▶ **DATA FOR REVIEW**:

________________

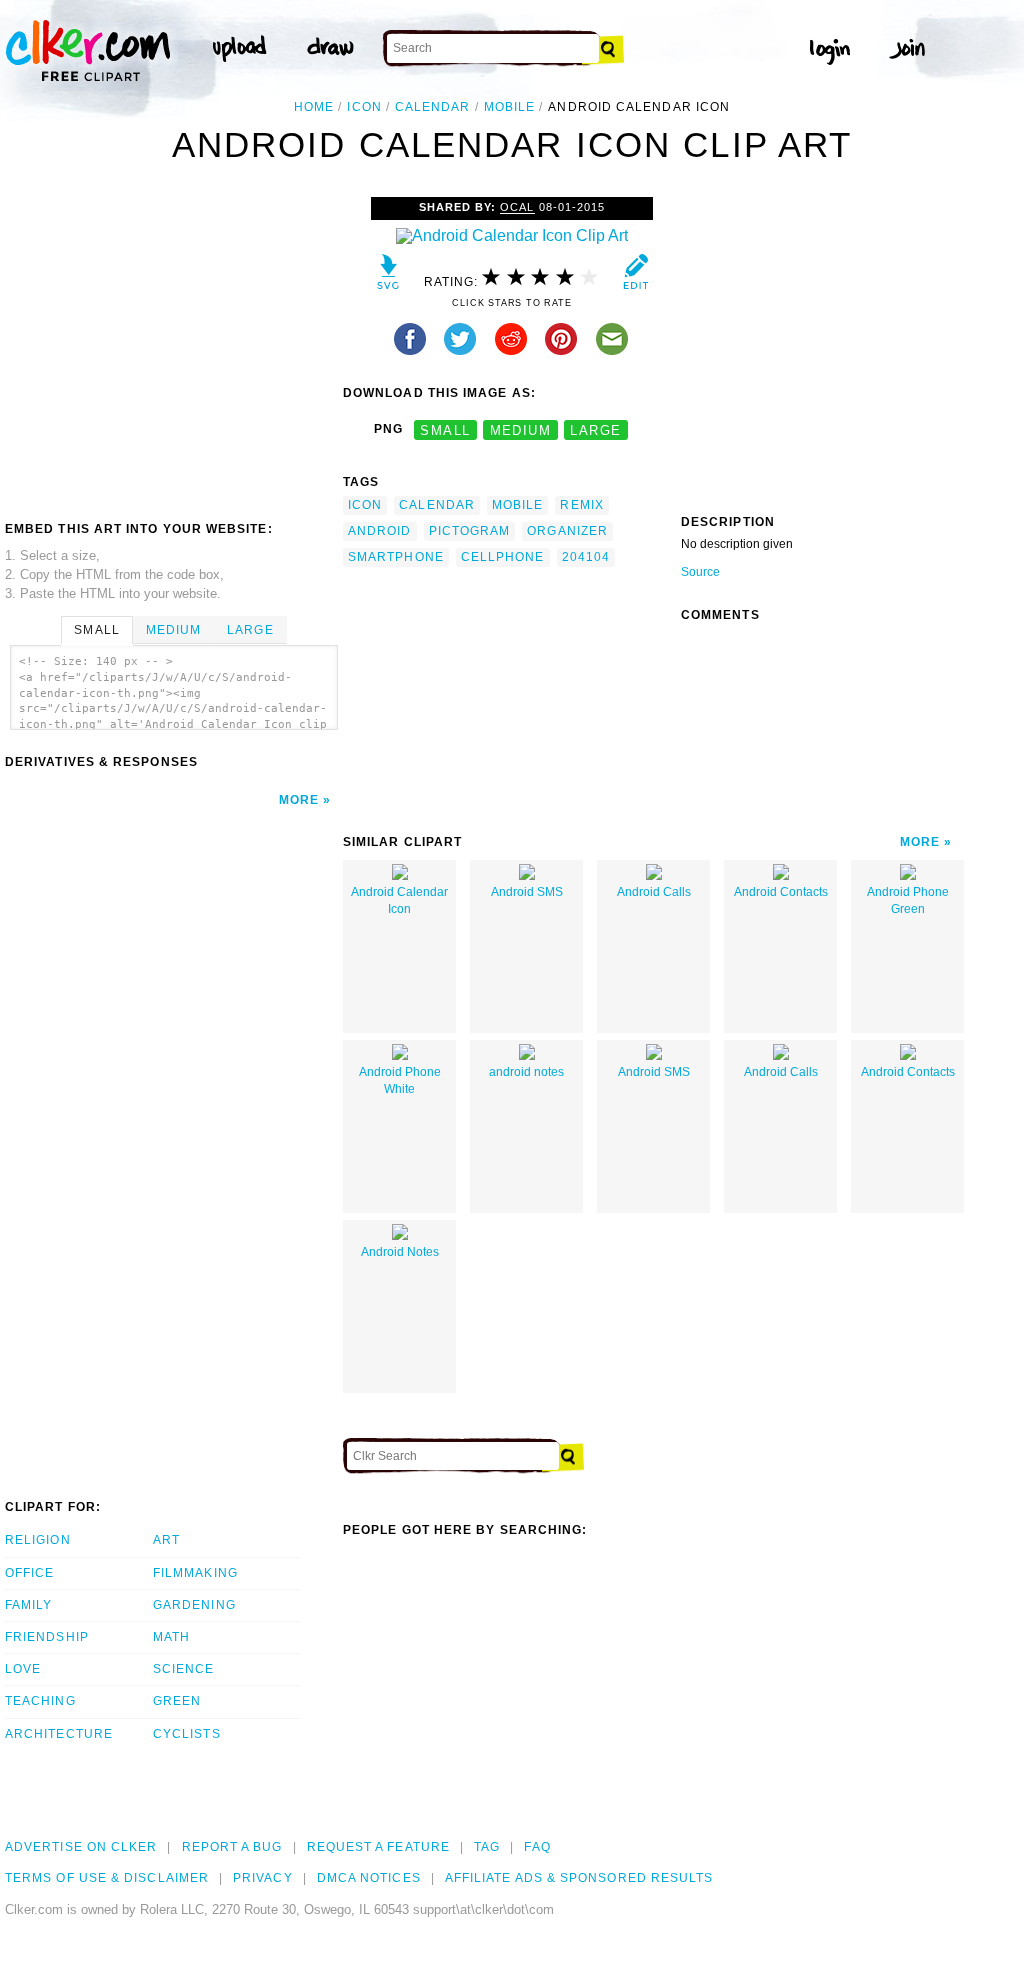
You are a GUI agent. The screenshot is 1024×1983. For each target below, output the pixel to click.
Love (23, 1669)
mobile (509, 107)
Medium (173, 630)
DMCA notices (369, 1878)
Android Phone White (400, 1080)
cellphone (503, 557)
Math (171, 1637)
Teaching (40, 1701)
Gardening (194, 1605)
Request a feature (378, 1847)
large (595, 429)
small (445, 429)
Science (184, 1669)
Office (29, 1573)
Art (166, 1540)
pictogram (470, 531)
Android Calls (654, 892)
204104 (586, 557)
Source (700, 572)
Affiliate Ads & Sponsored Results (579, 1878)
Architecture (59, 1734)
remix (581, 505)
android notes (526, 1072)
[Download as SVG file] (388, 276)
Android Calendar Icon (399, 900)
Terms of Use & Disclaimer (107, 1878)
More (299, 800)
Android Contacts (781, 892)
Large (250, 630)
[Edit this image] (635, 276)
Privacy (263, 1878)
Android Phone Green (908, 900)
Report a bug (232, 1847)
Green (177, 1701)
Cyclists (187, 1734)
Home (314, 107)
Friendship (47, 1637)
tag (487, 1847)
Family (28, 1605)
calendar (433, 107)
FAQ (537, 1847)
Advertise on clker (81, 1847)
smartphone (396, 557)
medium (521, 429)
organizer (567, 531)
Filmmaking (195, 1573)
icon (364, 107)
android (380, 531)
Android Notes (400, 1252)
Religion (38, 1540)
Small (96, 630)
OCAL (517, 207)
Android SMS (527, 892)
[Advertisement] (173, 347)
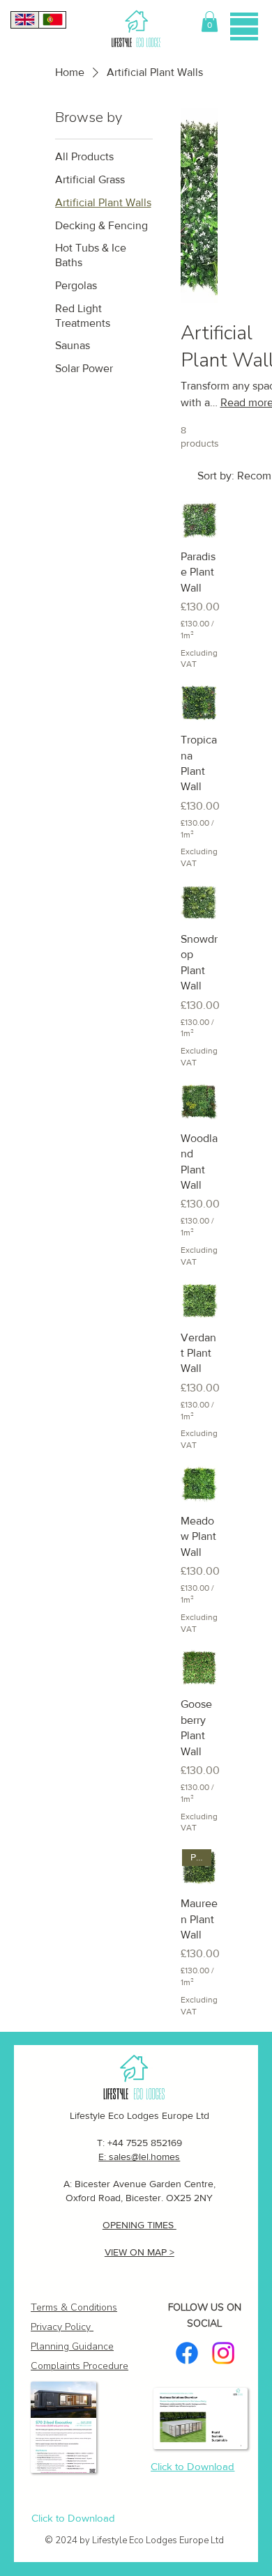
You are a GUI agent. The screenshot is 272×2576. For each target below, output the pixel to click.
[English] (24, 20)
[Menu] (244, 26)
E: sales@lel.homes (139, 2156)
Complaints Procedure (79, 2366)
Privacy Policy (61, 2327)
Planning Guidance (72, 2346)
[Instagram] (223, 2353)
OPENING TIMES (139, 2224)
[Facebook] (187, 2353)
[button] (209, 21)
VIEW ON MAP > (139, 2252)
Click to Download (73, 2518)
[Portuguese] (52, 20)
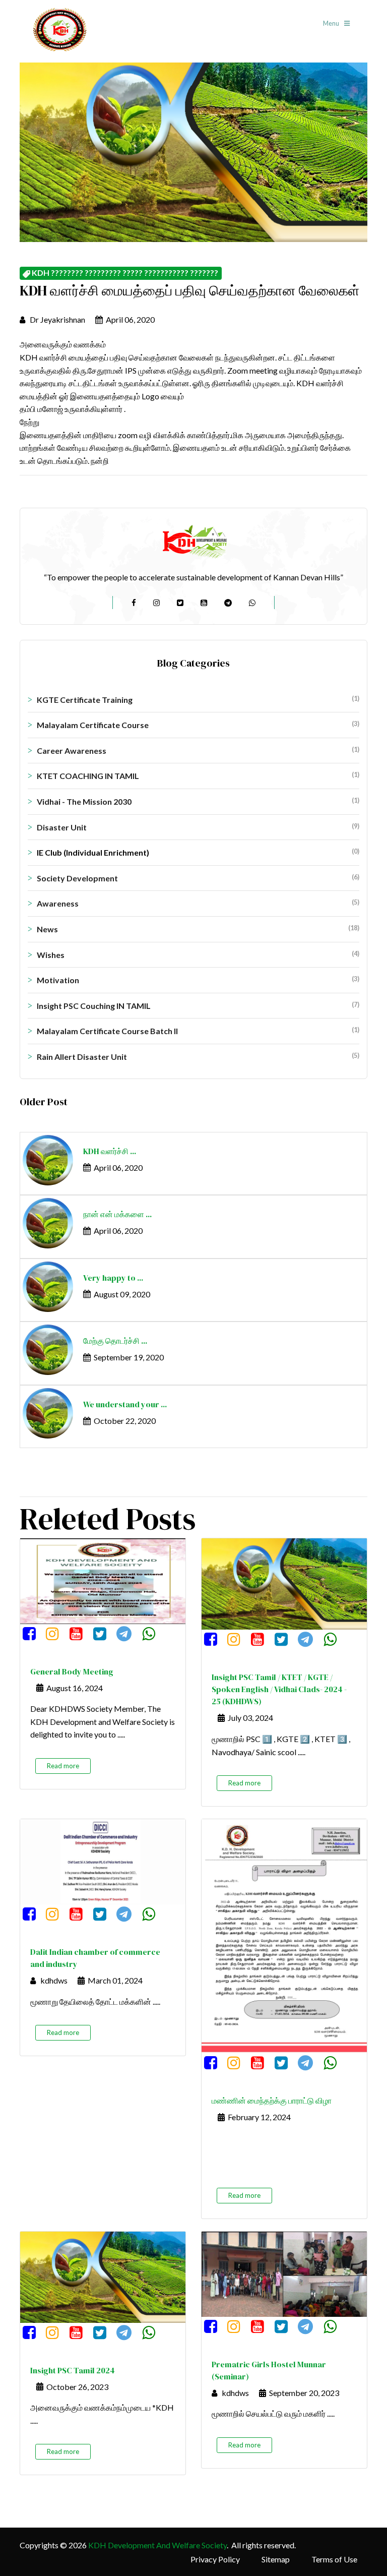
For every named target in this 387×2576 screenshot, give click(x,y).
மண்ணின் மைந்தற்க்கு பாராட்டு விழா (272, 2100)
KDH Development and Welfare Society (157, 2545)
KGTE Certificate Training (198, 699)
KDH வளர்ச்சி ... (109, 1151)
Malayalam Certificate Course (198, 725)
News (198, 929)
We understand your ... (125, 1404)
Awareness (198, 903)
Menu (331, 23)
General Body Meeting (71, 1671)
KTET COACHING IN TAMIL (198, 775)
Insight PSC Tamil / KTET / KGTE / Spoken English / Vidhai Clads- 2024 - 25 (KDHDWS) (279, 1689)
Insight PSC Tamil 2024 (72, 2370)
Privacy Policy (215, 2559)
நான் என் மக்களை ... (117, 1214)
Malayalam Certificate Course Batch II (198, 1031)
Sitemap (276, 2559)
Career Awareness (198, 750)
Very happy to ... (113, 1277)
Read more (63, 1766)
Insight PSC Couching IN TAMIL (198, 1005)
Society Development (198, 878)
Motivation (198, 980)
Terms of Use (334, 2559)
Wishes (198, 954)
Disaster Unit (198, 827)
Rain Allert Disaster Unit (198, 1056)
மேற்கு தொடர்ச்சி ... (115, 1340)
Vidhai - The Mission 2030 (198, 801)
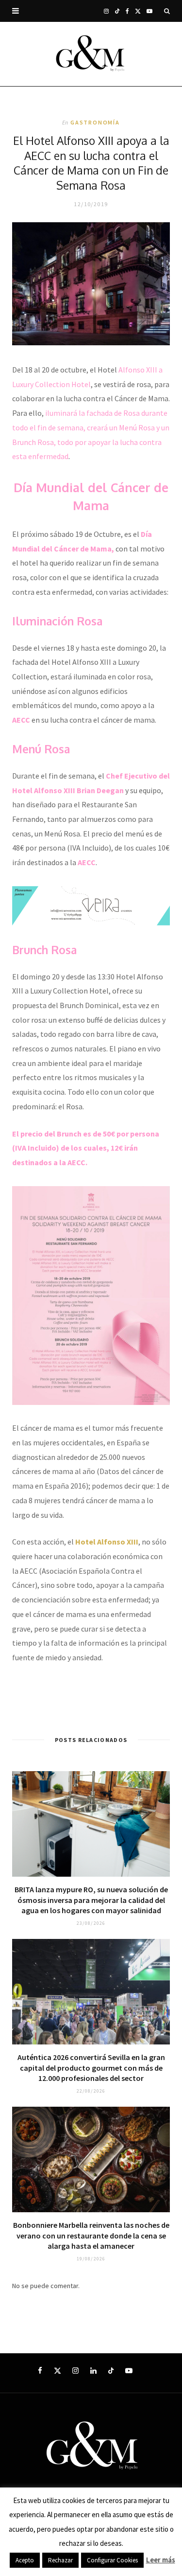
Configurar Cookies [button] (112, 2560)
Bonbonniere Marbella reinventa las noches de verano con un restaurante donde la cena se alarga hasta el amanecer (91, 2235)
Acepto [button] (25, 2560)
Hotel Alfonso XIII (106, 1541)
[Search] (167, 11)
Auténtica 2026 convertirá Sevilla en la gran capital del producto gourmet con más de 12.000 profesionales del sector (91, 2067)
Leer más (160, 2559)
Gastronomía (95, 122)
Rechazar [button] (60, 2560)
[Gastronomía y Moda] (91, 54)
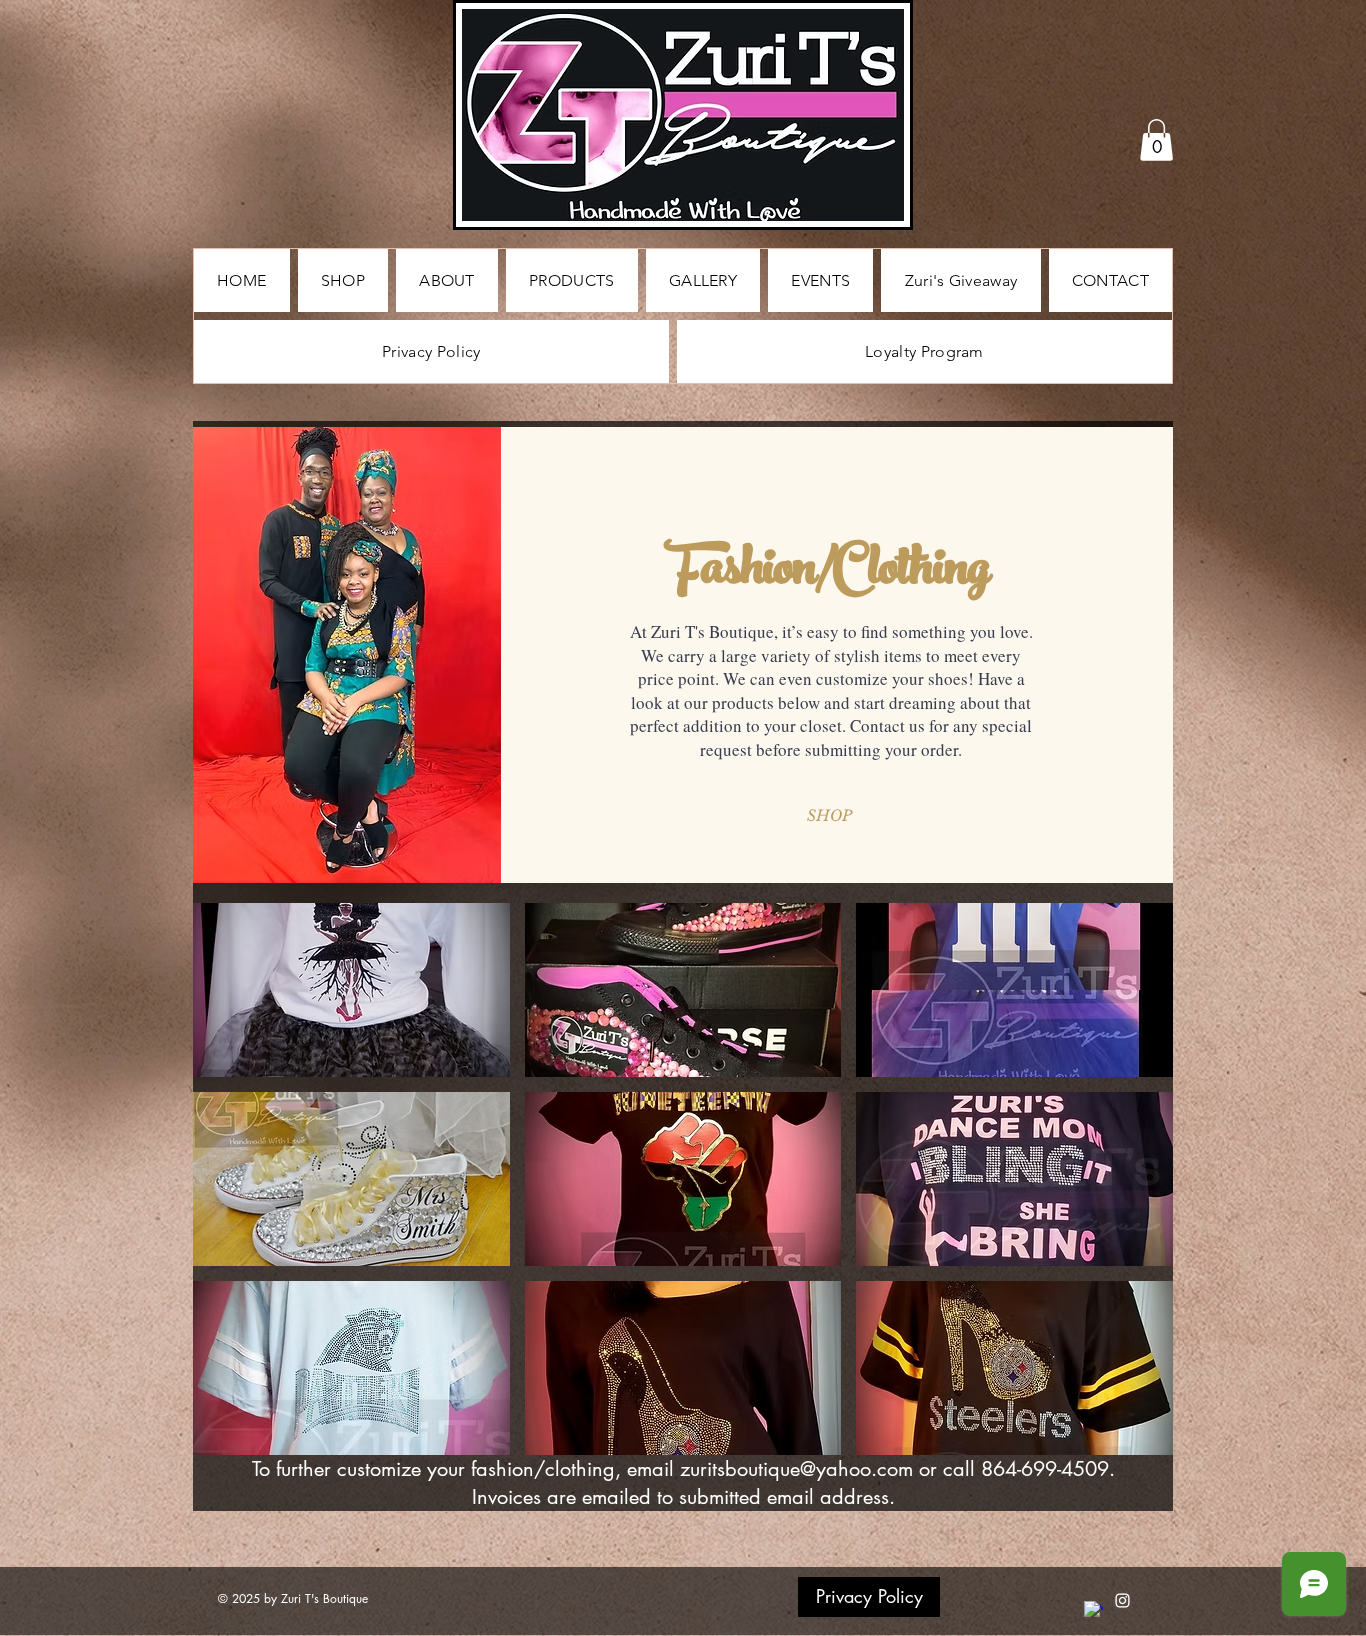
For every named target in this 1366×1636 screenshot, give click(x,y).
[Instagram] (1122, 1600)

________________

▶ **ACTIVITY**:
Go through the material and copy every line in which the word "output" occurs.

▶ **TASK RESPONSE**:
You are a GUI agent. The screenshot is 1024×1983. For each target below, output the pixel to click.
You are a GUI agent. The screenshot is 272×2576. For each target below, output the pixel to click.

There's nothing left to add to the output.